ALSO HEAR THAT THE TAX BILL WILL NOT COME OUT BEFORE THE END OF JULY
http://www.nwitimes.com/articles/2007/0 ... 0148ae.txt
Assessor: Average tax values up 30 percent
Thursday, April 26, 2007 12:12 AM CDT
BY BILL DOLAN
bdolan@nwitimes.com
219.662.5328
CROWN POINT | The Lake County Assessor predicts property tax bills won't rise as much as predicted for Lake County property owners -- unless they own any of the county's four casino boats.
Assessor Paul Karras said Wednesday the latest reassessment will raise average commercial and residential property values -- for taxing purposes -- by a little more than 30 percent.
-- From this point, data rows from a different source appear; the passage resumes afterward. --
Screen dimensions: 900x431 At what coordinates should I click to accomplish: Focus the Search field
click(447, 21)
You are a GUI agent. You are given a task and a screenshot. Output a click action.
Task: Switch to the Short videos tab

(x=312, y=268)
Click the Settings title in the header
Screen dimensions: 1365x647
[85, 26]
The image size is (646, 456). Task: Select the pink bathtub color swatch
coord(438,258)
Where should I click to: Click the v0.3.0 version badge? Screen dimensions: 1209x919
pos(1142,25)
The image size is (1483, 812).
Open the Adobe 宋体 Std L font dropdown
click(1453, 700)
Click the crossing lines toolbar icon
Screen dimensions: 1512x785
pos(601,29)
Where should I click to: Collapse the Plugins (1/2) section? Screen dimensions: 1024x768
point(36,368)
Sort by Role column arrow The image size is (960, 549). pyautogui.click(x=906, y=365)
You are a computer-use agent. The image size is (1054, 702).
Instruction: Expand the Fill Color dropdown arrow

That's lower than a forecast released Wednesday by the state's Legislative Services Agency. The Indiana Legislature's think-tank estimated assessed values for apartments and single-family homes would rise 37 percent and that commercial property would increase by 61 percent.
Meanwhile, the Lake County Auditor's office reported its personnel were examining the assessed values for about 90,000 parcels in the county for possible errors. One such parcel -- a vacant lot in East Chicago -- had been given a $1.2 billion value because of a clerical error, with a North Township assessor's employee mistaking square feet for acres, the township assessor reported.
Karras said his latest numbers should calm fears of the new round of tax bills skyrocketing -- as the bills did three years ago following the last reassessment.
"The average homeowner or business would expect to see...a corresponding decrease in the tax rate...and no significant change in the total real property tax," Karras said.
He makes no such guarantee for the Horseshoe, Resorts or Majestic Star I & 2 casinos. In fact, he hopes to more than double their assessed value to more than $805 million -- "thus lowering the tax rate for Lake County homeowners," Karras said.
Horseshoe General Manager Rick Mazer is demanding the Legislature stop this a run on its bank.
"The county is asking the casinos to leave town," Mazer said.
State lawmakers have responded with legislation that would block Karras' attempt to link casino values to the corporate sale of casinos in and out of state and force the county to retain the system established by a decade-old law.
State Sen. Robert Meeks, R-LaGrange, says he offered the measure to protect the casinos, which he calls "good corporate citizens" that have poured more than $5 billion in admissions and wagering taxes into state and local coffers since their inception.
The debate over assessed value fills a vacuum of knowledge about the dollar-and-cents size of tax bills. The bills aren't set to be mailed for another three months.
The county's reassessment process, now called trending, plods along with the county's 11 township assessors tracking thousands of real estate sales to determine if neighborhoods' property values rose or fell and then applying the new values to hundreds of thousands of land parcels.
Auditor Peggy Katona said her office is re-examining at least 90,000 parcels where errors appear to have crept in.